Dagmar (Patricia Clarkson) tells Karin and Gus that Lars doesn’t appear to have some major new mental illness, just a low-level whatever-he’s-always-had plus a new delusion. The delusion, she said, will go away when he doesn’t need it anymore. Best just to go with it, she tells them.

Karin is initially more understanding than Gus but eventually Gus puts up with the ribbing at work and the stares from the community and even helps Karin to convince the church to let Bianca attend services. (The skeptical members of the congregation are more or less won over by the minister asking the argument-topping question “what would Jesus do?”) Slowly, the small community — which seems to have a soft spot for the strange Lars anyway — accepts Bianca as just another member of the town. At a party, the girls compliment her hair. While pushing her through the mall, Lars is approached by a clothing shop worker who offers Bianca a job modeling three days a week. Soon, Bianca is also visiting the sick and reading to kids. When Lars gets mad because Bianca had evening plans without him, one of the other women in the town tells him that Bianca has her own life to live.

And, were it not for his need for Bianca, Lars might have his own life to live too. The quiet Margo (Kelli Garner) has the hots for Lars and we get the sense that, if it didn’t involve having to actually talk to her for more than two minutes, Lars might like hanging out with Margo as well.

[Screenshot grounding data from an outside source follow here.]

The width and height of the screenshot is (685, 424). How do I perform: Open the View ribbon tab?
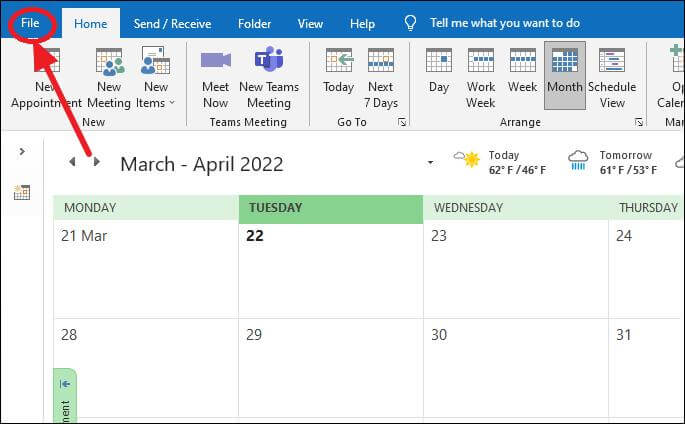(x=310, y=24)
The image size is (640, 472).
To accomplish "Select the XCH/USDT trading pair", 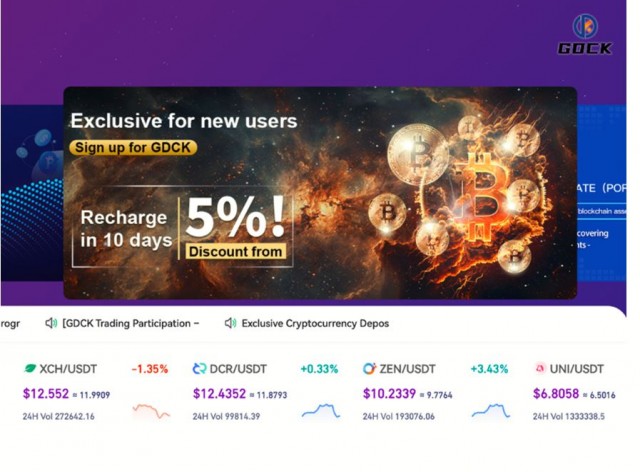I will click(x=72, y=369).
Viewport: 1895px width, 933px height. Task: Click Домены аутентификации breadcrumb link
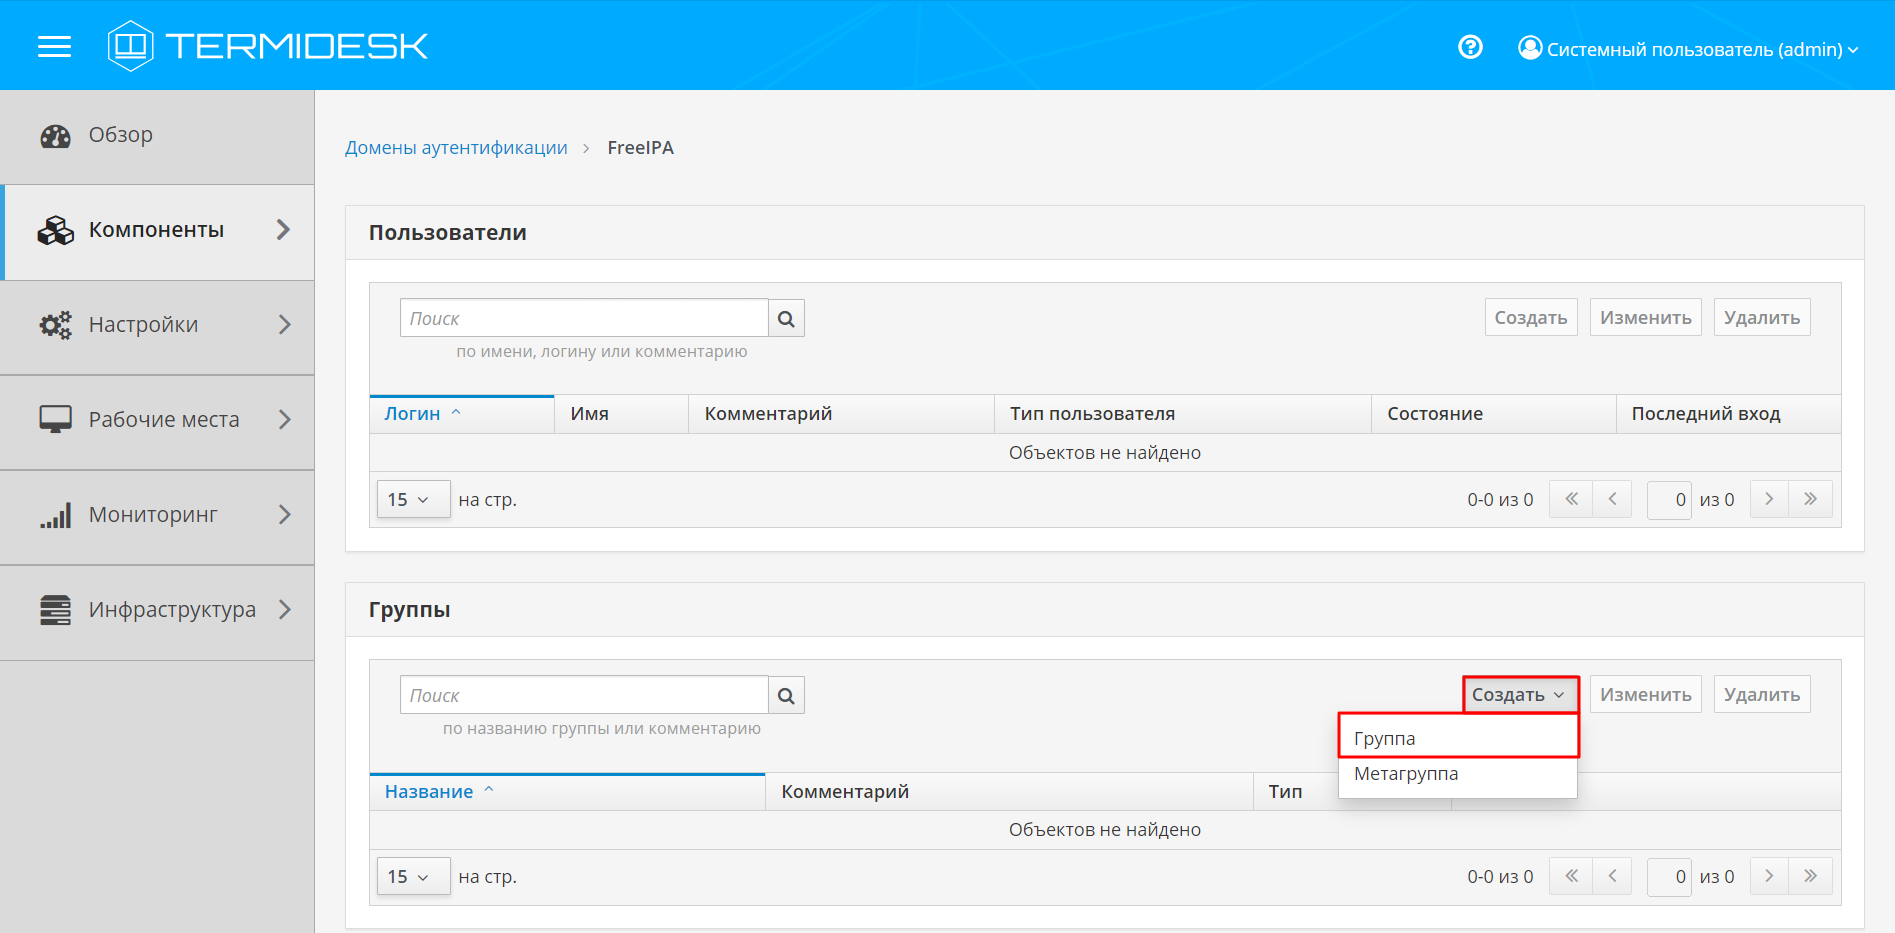456,148
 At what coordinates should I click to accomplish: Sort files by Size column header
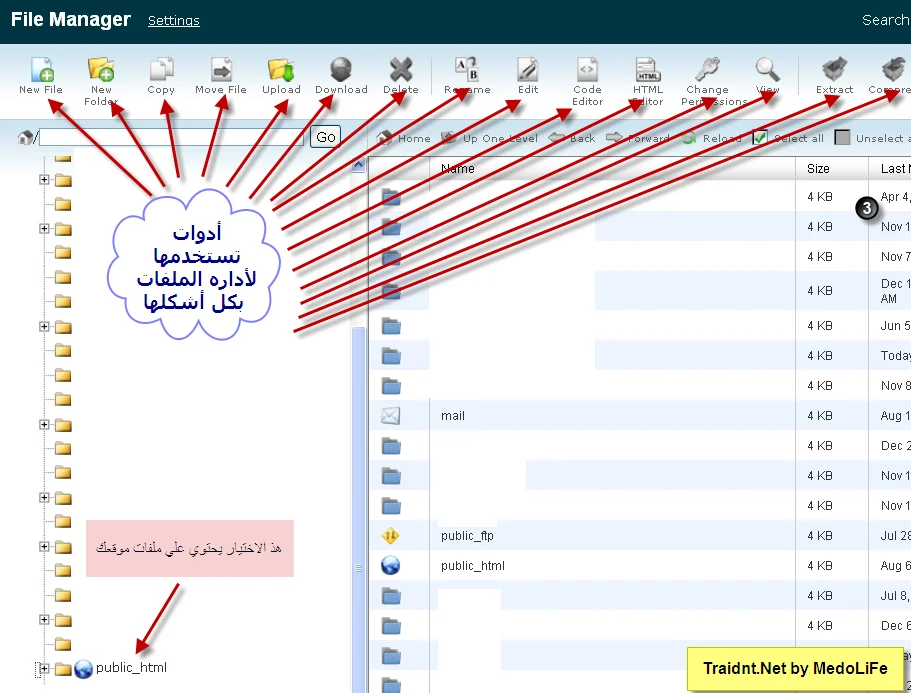point(818,169)
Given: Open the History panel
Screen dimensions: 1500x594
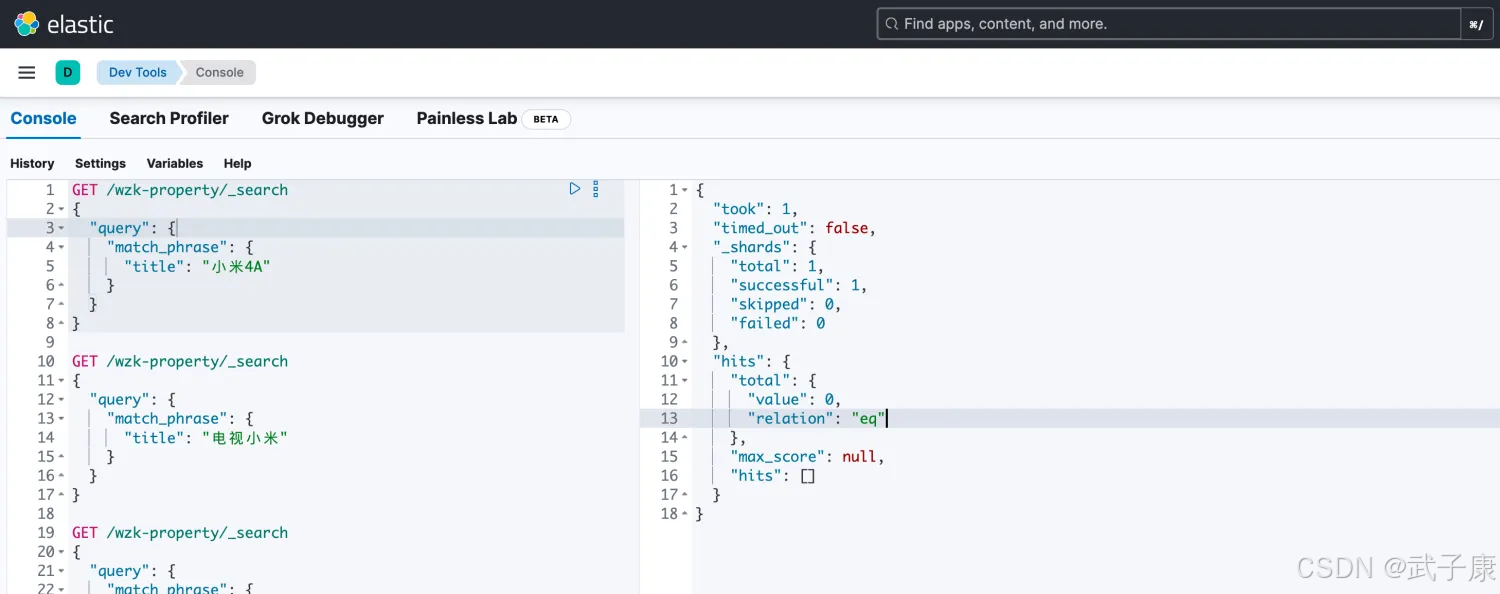Looking at the screenshot, I should [32, 163].
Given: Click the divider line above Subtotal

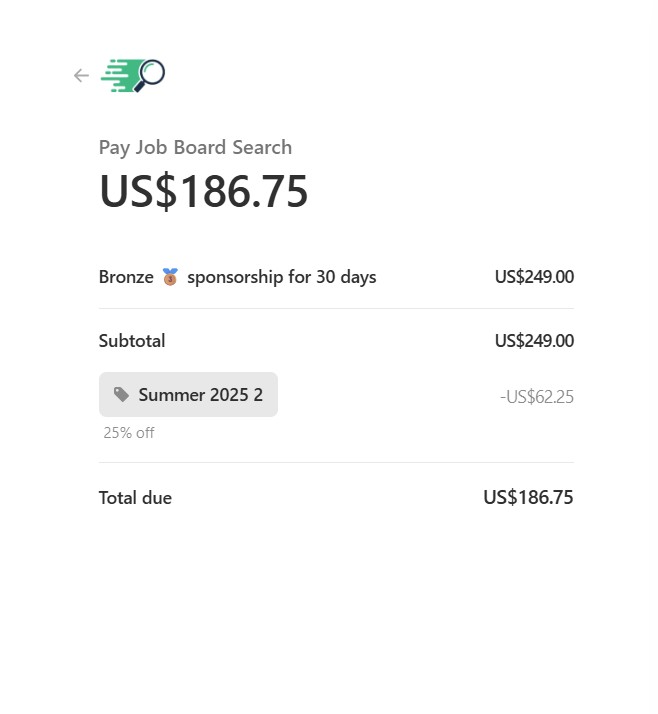Looking at the screenshot, I should coord(336,309).
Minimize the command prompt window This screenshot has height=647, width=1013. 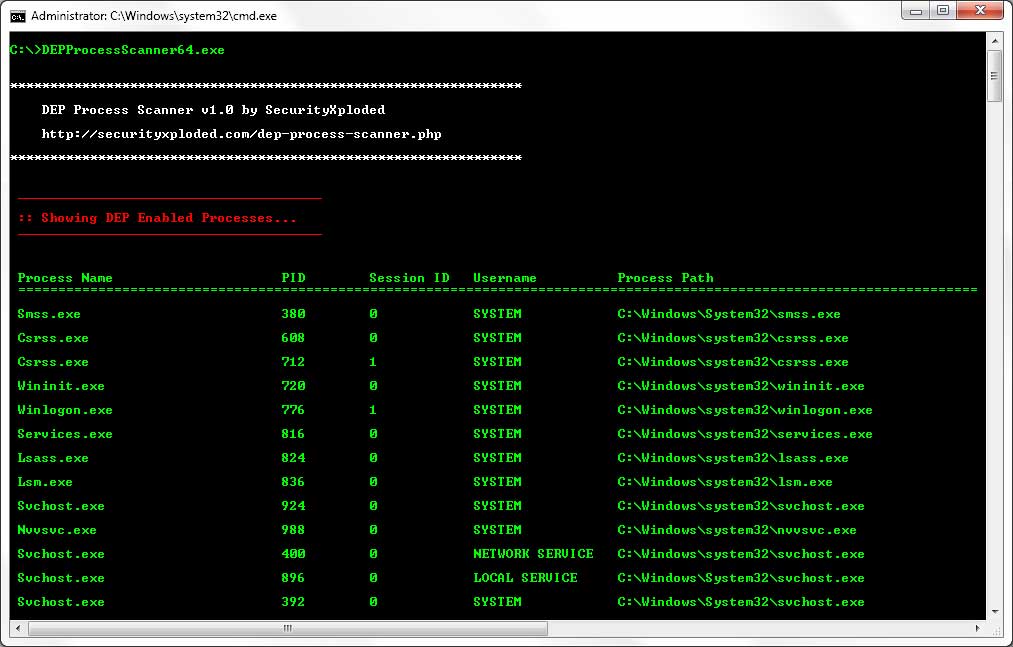915,11
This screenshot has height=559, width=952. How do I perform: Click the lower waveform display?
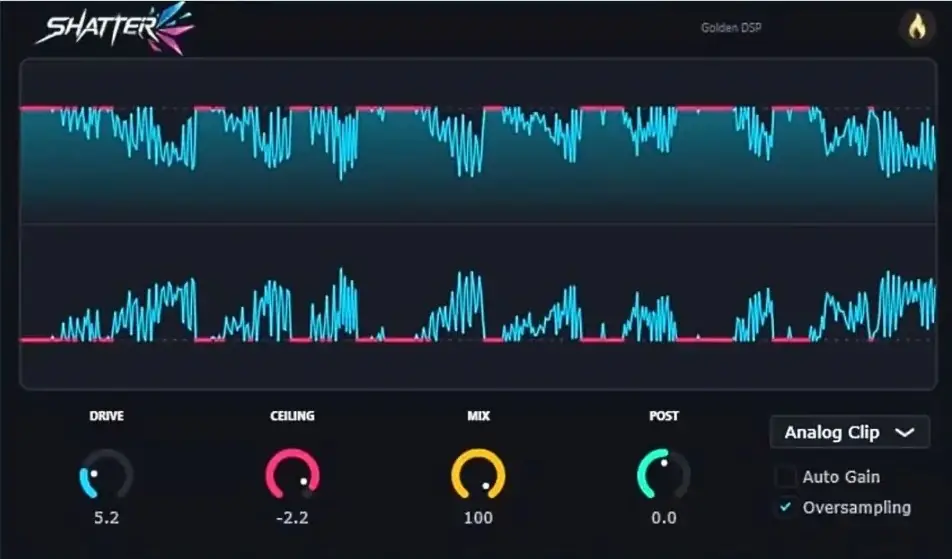tap(478, 307)
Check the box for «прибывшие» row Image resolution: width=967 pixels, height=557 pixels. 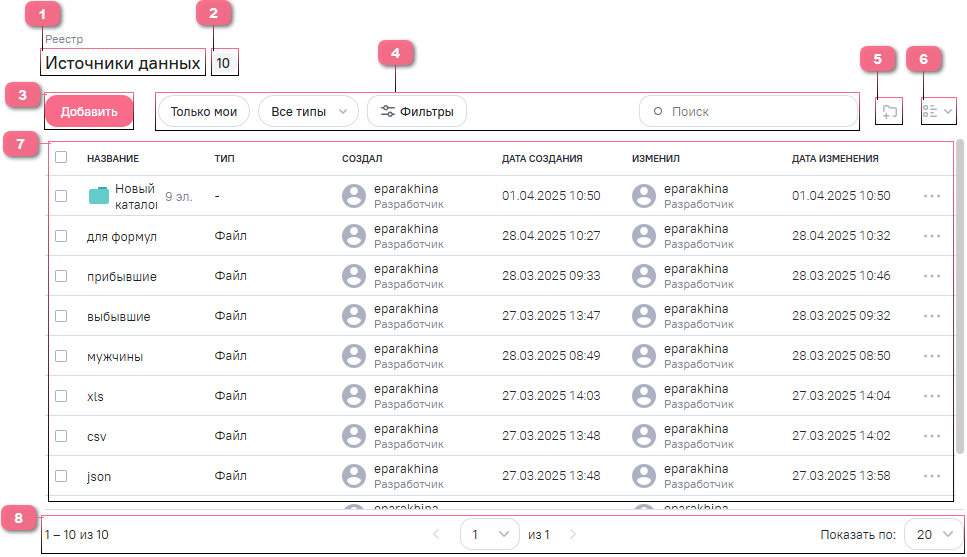point(61,276)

Lars is very sweet, the townsfolk are very nice and Karin and Gus are good people. None of this stops his rather exaggerated delusion from seeming far more aw-shucks, no-crazier-than-the-rest-of-us quirky than the movie seems to want us to treat it. It’s not just that Lars is dragging this doll around town — he has private conversations with her and is even spurned by her when he asks her to marry him. This is far more involved than the average three-year-old’s imaginary friend and yet the movie treats it as just a little too cutesy. It strains the credibility of the movie that everybody in this town is so very understanding.

Convince yourself to suspend disbelief long enough to get over this hurdle and there’s plenty to enjoy here. Ryan Gosling gives a solid performance as a deeply sad and scared young man. He never knew his mother and yet it seems he’s never gotten over her death. Gus finds himself increasingly torn up by his brother’s pretending and begins to drown in guilt — our father was too sad and I shouldn’t have left Lars to grow up alone with him, Gus tells Karin. I believe Gus’ anguish and Lars’ newfound happiness with Bianca. The actors manage to find the funny in their roles (Gosling brilliantly delivers a throwaway line about Bianca being elected to the school board that more or less made the movie for me) without giving up the underlying heartbreak or turning it into the schmaltzy kind of performance that I can only describe as Robin Williamsy. And, while Lars & the Real Girl is quirky, it’s never saccharin. From their unglamorous clothes to their “everybody has some problem” no-nonsense attitudes, the characters feel real. Get past the gimmick of Lars & the Real Girl and you’ll find a movie full of thoughtful and occasionally touching observations about family, adulthood and community. B

Rated PG-13 for some sex-related content. Directed by Craig Gillespie and written by Nancy Oliver, Lars and the Real Girl is an hour and 46 minutes long and is distributed in limited release by MGM Distribution.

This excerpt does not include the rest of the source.